INSTRUÇÕES DE TRABALHO:
A - No texto sobre o monte alentejano, quantos anos levam os sobreiros a vestir-se até se despirem da cortiça?
B - Diga se cada afirmação concorda com o texto sobre o monte alentejano, respondendo sim ou não e citando as palavras do texto que o decidem: (i) os azinheiros dão bolota, que serve para criar os suínos; (ii) as flores da esteva são amarelas; (iii) ao sinal do adueiro, alguns porcos enganam-se no caminho de casa.
C - Prossiga o texto sobre o monte alentejano a partir do ponto em que termina.

EXCERTO:
────────
O monte difere do montado, da herdade, da fazenda: estas são expressões gradativas da propriedade rural; essa é a agremiação humana do ruralismo. Em torno, as criações. As dependências. As medas de feno. As cegonhas, um par, que nidificam sobre o colmo. As flores do campo, rosas albardeiras… O azambujo silvestre, que será «cavalo» da oliveira. Há ermos, ao longo das estradas, o tojo aberto em oiro, e a esteva, cujas flores alvas são turíbulos de incenso… À distância sobro… de sobreiros nus, cor de ferrugem ou burel intenso, ou vestidos lentamente, nove anos, até se despirem da cortiça, que lhes arrancam. Ou azinho… de azinheiros, que dão bolota, com que se criam os suínos… Suínos que, no Alentejo, são inteligentes… ruivos como sobreiros descortiçados, são, às vezes, de procedência diversa, vários donos e levados fora do povoado, para as adúas ou logradoiros, terra de todos, onde pascem e dormem… Quando, à tarde, o adueiro dá o sinal de partida, é uma debandada… Os porcos tresmalham, em direções diversas e vertiginosas, derrubando transeuntes, cada uma à sua casa, ao seu quintal, onde a pitança de lavagem, ou trávia, os espera. Nenhum porco se engana; é como gente, como nós.
────────
DADOS:

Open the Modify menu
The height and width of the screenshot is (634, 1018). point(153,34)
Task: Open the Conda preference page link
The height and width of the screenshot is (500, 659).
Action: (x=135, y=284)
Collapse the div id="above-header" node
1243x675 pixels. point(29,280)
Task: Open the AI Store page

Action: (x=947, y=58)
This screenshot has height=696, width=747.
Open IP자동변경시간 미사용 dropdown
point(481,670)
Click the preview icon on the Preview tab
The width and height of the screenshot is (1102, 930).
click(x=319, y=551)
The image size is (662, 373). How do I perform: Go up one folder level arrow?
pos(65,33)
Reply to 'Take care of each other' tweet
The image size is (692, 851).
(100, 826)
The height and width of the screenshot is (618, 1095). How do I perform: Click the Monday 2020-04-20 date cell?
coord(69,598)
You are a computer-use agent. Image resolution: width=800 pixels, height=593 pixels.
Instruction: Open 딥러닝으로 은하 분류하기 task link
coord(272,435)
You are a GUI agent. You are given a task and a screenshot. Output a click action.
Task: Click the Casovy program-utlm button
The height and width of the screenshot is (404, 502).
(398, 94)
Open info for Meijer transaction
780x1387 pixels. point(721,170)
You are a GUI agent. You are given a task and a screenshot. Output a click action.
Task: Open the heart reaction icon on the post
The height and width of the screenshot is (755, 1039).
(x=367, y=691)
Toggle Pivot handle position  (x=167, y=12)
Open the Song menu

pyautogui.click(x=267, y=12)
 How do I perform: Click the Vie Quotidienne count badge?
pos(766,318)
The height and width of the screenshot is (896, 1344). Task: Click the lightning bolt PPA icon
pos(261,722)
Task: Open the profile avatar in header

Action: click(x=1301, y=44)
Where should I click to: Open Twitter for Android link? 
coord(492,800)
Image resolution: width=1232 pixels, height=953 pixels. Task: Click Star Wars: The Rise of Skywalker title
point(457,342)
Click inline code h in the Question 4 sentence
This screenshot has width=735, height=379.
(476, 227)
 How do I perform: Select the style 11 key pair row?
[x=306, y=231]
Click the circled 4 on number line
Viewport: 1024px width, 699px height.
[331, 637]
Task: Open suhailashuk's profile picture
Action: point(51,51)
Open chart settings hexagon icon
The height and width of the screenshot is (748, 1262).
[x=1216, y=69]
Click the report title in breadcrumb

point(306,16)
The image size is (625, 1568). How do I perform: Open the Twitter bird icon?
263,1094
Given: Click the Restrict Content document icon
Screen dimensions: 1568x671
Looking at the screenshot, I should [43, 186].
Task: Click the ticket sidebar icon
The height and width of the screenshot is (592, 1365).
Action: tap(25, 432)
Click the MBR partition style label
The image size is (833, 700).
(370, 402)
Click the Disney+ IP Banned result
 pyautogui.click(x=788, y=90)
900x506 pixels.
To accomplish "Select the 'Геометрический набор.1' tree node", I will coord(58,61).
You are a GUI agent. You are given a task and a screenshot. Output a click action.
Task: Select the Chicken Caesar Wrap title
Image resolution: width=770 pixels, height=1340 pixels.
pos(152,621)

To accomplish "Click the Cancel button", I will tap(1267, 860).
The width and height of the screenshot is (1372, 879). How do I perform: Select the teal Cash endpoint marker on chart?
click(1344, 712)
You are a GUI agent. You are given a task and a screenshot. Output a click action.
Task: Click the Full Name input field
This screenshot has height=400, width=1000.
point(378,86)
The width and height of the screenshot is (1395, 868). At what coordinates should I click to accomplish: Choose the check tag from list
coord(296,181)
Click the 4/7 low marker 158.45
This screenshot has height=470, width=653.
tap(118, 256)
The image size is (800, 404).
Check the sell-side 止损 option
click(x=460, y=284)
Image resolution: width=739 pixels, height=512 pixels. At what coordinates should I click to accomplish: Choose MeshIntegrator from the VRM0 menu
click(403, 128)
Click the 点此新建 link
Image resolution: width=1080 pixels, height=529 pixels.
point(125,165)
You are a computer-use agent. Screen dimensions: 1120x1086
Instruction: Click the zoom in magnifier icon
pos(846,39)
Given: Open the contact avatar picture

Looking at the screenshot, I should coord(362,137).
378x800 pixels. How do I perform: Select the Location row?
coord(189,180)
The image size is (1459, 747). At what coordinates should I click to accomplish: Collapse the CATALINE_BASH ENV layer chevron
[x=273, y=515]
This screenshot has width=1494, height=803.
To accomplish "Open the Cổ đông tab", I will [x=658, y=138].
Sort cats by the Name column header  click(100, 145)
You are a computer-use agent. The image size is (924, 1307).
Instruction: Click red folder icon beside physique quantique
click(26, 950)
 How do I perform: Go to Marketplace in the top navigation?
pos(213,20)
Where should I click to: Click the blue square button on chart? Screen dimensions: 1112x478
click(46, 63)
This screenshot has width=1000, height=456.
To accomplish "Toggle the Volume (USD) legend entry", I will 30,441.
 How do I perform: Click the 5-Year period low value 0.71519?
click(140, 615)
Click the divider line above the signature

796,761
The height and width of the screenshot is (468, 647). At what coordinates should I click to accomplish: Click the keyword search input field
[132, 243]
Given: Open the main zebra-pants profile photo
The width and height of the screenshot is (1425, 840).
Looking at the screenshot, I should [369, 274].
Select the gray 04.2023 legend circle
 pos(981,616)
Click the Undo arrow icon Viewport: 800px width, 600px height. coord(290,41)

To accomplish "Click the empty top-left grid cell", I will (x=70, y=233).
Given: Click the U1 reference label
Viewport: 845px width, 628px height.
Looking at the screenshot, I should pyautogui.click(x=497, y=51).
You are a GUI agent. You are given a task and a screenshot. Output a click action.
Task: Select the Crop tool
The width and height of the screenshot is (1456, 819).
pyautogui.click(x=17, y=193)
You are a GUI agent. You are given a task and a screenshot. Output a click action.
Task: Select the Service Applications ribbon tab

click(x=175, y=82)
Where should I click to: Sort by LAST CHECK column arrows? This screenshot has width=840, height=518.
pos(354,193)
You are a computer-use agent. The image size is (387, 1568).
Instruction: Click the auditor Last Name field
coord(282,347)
────────
RESULTADOS DAS TAREFAS:
A - Nove anos.

B -
(i) Sim: «de azinheiros, que dão bolota, com que se criam os suínos».
(ii) Não: «a esteva, cujas flores alvas são turíbulos de incenso».
(iii) Não: «Nenhum porco se engana».

C -
Essa gente, rapazes e raparigas, são, no Alentejo, os ganhões, à jorna, empregada nos montes, montados, herdades, para os serviços agrários. As mulheres são aptas para o varejo e apanha da azeitona, e para a monda às ervas daninhas ao trigo. O poeta da terra, o Conde de Monsaraz (Macedo Papança), na Musa Alentejana, canta:

As mondadeiras andam nas mondas
De rego em rego, sempre a cantar,
Troncos curvados, ancas redondas,
Braços roliços e o peito às ondas
Que não se quebram como as do mar…
……………………….
Saias, roupinhas de chitas claras,
Chapéus redondos, lenças de cores,
……………………….
Que rico assunto para pintores!

E na sacha, na vindima, na espalhação dos estrumes, na ceifa… colaboram com os homens.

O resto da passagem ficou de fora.